» Raw records:
▬▬▬▬▬▬▬▬▬▬
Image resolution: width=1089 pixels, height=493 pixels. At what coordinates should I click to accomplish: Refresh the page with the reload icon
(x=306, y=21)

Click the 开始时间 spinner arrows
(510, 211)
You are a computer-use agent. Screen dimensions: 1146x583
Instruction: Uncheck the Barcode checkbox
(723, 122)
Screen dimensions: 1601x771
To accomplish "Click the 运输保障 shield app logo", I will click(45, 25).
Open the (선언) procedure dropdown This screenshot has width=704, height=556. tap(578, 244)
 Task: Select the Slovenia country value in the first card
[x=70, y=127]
▬▬▬▬▬▬▬▬▬▬
» Work to complete: Please edit the entries from the line with "Screen dimensions: 1601x771" through the end of the entries, replacing "dropdown" with "menu" and leaving everything else unchanged. Return only those lines.

» Exercise response:
Screen dimensions: 1601x771
To accomplish "Click the 运输保障 shield app logo", I will click(45, 25).
Open the (선언) procedure menu This screenshot has width=704, height=556. tap(578, 244)
 Task: Select the Slovenia country value in the first card
[x=70, y=127]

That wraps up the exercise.